Para comemorar a Primavera, e porque ainda não estava afectado pela rinite alérgica que lhe traziam os choupos, ordenou à empresa subcontratada pela autarquia, que plantasse, na véspera de dia 21 de Março, 50 mil flores na avenida que, em tempos, foi o passeio público e que, hoje em dia, apesar dos bonitos desenhos de calçada portuguesa, tinha o epíteto da mais poluída via da cidade.
Andavam os jardineiros com o cú virado para a lua que estava quase cheia, a plantar ciclames coloridos, sob o olhar assustador do marquês e do seu leão, quando às quatro da manhã, o jardineiro chefe disse um palavrão porque só tinham trazido 49.998 vasos. Mas a aprendiz sabia que naquela noite tinham que ser mesmo cinquenta mil, por isso, dividiu dois ciclames brancos, os mais repolhudos, em quatro, e sorriu, apesar da dor nas cruzes, ao cobrir as duas últimas covas com terra húmida.

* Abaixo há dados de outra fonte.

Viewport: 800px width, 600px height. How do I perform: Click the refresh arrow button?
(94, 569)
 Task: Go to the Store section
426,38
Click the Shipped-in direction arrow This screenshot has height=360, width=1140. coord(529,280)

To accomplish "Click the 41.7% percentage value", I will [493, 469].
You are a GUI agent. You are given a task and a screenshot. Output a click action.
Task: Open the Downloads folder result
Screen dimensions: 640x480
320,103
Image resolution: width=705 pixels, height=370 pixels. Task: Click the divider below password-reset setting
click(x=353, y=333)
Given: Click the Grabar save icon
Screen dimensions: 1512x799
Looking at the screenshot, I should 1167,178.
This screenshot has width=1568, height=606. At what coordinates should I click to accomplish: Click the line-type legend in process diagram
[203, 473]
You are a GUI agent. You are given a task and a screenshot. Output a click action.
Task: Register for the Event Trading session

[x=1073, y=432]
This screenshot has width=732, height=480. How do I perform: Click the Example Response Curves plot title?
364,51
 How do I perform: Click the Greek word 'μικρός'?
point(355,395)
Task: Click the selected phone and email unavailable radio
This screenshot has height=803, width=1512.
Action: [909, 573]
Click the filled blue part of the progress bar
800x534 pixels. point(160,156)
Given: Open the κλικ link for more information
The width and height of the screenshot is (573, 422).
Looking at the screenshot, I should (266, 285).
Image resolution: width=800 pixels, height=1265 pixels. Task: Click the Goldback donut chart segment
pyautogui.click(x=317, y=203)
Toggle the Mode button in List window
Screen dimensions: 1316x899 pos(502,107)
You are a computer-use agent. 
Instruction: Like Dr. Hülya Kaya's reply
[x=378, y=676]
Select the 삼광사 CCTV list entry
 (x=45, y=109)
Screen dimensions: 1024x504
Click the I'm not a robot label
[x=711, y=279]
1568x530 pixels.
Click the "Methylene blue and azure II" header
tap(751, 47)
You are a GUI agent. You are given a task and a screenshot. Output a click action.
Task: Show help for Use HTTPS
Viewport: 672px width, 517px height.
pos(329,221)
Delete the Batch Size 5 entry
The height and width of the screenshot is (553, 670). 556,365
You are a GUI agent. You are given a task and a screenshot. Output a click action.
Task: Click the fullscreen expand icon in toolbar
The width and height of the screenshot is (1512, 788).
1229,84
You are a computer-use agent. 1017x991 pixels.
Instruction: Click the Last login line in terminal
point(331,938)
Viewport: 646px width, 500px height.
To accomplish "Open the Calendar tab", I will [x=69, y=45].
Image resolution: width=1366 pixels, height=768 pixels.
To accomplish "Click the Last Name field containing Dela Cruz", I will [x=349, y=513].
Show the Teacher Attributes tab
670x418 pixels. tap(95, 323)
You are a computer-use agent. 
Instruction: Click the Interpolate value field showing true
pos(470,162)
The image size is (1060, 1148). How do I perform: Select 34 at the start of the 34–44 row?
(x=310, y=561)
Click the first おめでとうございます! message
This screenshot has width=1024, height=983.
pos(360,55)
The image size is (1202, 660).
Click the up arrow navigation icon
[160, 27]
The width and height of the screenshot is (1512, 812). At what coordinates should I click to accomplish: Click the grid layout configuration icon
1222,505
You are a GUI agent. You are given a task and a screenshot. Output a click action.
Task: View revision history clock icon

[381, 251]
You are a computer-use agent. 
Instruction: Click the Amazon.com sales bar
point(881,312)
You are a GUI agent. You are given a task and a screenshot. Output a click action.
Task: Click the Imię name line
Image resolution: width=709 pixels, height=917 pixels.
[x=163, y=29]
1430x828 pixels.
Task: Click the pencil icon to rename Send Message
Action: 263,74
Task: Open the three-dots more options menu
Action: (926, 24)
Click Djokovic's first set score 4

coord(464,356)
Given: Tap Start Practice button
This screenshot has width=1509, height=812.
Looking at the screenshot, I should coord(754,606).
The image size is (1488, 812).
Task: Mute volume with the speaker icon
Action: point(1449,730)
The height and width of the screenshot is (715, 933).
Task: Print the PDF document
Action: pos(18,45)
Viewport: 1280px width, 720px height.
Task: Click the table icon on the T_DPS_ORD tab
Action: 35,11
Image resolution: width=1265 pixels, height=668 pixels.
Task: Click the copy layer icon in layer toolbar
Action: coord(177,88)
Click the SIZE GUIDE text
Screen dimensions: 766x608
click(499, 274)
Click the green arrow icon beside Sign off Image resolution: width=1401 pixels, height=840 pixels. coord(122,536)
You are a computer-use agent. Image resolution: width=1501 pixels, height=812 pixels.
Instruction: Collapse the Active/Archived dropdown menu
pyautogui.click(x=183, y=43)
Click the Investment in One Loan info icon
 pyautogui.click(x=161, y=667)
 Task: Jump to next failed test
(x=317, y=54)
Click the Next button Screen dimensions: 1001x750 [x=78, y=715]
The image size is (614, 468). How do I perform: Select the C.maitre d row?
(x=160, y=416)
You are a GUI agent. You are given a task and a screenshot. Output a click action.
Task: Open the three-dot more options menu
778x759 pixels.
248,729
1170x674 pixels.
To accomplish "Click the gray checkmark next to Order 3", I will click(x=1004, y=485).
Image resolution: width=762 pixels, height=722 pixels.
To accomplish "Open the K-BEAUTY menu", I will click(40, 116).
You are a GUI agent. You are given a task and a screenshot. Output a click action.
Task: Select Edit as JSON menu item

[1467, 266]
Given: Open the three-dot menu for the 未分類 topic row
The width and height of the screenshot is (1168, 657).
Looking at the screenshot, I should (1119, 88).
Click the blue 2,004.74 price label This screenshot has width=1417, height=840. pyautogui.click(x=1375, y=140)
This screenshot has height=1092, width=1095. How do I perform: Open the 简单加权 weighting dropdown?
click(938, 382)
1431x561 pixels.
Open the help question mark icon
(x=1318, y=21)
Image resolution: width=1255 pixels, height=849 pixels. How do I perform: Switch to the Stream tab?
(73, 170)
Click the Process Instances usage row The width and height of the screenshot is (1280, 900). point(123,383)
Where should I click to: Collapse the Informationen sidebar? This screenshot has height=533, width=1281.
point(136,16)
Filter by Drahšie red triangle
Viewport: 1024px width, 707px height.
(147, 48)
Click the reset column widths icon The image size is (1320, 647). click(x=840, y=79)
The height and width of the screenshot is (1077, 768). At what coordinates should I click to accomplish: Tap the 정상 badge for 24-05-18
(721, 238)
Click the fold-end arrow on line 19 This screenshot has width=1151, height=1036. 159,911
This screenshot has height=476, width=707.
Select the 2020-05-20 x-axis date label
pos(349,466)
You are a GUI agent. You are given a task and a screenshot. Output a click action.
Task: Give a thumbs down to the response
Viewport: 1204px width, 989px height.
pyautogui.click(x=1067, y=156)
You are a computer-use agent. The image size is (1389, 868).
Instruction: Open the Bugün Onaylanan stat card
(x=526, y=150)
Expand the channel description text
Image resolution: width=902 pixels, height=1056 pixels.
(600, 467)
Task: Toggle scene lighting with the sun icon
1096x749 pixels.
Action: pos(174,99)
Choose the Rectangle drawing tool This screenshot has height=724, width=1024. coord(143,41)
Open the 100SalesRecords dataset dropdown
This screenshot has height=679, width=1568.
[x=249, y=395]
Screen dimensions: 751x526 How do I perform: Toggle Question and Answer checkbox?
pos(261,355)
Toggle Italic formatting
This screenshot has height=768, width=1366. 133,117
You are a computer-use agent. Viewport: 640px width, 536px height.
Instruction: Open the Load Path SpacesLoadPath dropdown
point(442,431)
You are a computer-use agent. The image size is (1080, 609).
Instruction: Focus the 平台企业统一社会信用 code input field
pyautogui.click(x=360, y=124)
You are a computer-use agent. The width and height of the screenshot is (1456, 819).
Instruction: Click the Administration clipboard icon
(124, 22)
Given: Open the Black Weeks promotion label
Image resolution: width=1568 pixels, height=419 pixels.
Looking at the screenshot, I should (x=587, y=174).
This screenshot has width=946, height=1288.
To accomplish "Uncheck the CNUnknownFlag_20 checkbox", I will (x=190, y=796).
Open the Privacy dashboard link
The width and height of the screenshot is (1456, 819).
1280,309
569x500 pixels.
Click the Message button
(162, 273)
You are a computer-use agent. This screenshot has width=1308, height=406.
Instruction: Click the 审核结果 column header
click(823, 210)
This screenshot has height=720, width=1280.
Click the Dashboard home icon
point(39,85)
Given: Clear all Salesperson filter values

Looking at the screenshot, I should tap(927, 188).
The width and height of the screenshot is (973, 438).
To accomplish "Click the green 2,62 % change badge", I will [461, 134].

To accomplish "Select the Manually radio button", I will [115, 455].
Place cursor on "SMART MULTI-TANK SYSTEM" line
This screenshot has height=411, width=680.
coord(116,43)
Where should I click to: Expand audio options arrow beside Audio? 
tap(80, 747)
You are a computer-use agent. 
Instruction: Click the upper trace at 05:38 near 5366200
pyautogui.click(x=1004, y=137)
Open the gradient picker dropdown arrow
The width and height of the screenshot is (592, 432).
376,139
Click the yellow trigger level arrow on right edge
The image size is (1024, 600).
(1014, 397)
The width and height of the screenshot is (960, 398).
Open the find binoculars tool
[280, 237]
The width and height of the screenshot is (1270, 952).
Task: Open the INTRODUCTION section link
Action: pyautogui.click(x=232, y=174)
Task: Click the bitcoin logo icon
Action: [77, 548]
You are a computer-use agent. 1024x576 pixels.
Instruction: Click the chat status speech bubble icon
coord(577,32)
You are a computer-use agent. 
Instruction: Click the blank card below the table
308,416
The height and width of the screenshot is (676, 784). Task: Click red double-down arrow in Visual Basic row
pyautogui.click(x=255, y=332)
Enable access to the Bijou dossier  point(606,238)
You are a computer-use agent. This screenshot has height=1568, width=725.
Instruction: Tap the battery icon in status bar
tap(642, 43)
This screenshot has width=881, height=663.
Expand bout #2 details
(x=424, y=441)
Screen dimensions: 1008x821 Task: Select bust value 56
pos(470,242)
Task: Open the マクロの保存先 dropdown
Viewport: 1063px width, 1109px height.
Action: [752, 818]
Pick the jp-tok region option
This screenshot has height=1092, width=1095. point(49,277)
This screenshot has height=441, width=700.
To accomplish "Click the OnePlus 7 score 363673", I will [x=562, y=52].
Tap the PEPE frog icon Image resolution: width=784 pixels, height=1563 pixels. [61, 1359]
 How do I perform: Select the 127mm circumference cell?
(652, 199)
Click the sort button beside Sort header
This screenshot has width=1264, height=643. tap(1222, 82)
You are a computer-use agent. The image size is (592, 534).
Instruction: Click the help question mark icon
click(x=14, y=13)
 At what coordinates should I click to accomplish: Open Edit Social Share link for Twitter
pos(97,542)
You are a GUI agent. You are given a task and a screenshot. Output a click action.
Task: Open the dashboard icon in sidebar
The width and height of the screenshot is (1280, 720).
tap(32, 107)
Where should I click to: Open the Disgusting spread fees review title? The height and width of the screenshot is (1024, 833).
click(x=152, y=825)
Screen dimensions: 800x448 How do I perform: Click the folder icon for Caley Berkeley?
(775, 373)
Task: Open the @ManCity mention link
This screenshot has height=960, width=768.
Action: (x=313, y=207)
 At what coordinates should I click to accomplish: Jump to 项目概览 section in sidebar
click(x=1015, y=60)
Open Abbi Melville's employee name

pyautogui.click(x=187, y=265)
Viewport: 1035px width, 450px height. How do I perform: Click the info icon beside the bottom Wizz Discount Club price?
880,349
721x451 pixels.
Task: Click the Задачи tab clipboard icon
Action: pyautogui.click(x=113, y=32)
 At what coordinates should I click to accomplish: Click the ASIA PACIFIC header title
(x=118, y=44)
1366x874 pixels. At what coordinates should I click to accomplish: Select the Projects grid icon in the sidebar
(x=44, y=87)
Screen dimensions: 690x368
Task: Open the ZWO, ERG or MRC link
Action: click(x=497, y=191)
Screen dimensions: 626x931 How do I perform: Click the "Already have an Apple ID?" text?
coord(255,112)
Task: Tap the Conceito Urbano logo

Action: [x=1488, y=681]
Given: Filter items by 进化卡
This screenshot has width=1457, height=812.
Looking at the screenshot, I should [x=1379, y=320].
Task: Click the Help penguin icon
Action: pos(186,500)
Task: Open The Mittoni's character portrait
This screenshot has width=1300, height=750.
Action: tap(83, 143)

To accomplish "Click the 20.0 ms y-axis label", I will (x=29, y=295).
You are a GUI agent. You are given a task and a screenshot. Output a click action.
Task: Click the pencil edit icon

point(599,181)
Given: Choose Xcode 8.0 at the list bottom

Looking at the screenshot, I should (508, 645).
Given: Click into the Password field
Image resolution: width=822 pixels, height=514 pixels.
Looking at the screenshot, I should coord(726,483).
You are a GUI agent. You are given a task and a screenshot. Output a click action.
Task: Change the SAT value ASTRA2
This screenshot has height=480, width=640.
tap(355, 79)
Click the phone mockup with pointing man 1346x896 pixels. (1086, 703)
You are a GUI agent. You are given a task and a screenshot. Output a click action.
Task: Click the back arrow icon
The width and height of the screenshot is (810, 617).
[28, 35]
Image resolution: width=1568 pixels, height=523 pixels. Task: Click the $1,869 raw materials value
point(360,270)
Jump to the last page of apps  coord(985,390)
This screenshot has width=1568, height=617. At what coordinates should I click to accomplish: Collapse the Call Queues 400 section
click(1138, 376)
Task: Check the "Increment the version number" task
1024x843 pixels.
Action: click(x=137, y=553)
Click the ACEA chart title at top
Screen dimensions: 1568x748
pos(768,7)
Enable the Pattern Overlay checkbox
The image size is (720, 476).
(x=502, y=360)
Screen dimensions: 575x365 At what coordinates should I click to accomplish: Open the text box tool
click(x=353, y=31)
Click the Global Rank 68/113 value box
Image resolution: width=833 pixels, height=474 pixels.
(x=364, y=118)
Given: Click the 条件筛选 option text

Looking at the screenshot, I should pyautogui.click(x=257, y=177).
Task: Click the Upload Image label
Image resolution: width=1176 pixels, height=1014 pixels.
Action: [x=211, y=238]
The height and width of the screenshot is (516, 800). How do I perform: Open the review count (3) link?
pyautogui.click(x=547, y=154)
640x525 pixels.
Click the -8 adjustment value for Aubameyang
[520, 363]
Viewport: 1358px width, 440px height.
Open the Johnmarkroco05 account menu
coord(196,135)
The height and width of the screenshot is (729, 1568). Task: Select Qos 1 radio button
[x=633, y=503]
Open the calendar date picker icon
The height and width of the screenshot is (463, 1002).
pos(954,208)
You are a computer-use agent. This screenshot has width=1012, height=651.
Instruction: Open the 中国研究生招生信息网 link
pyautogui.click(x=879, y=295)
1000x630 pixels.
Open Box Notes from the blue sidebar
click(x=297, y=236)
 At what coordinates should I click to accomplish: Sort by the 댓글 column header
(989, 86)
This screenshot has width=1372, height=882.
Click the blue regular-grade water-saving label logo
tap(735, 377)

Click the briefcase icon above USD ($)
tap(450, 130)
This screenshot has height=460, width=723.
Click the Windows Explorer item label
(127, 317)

Quarenta e seis segundos depois das quatro badaladas que os carrilhões da Basílica da Estrela entoaram, fazendo guinchar os pavões do Jardim Guerra Junqueiro, a Avenida da Liberdade estava mais bonita do que com as iluminações de Natal. Nesse segundo, um homem escreveu um ponto de exclamação no seu teclado.
Era o leitor 50.000.
(Continua. Esta história é para a minha filha Carolina. Para ela acreditar em contos de fadas)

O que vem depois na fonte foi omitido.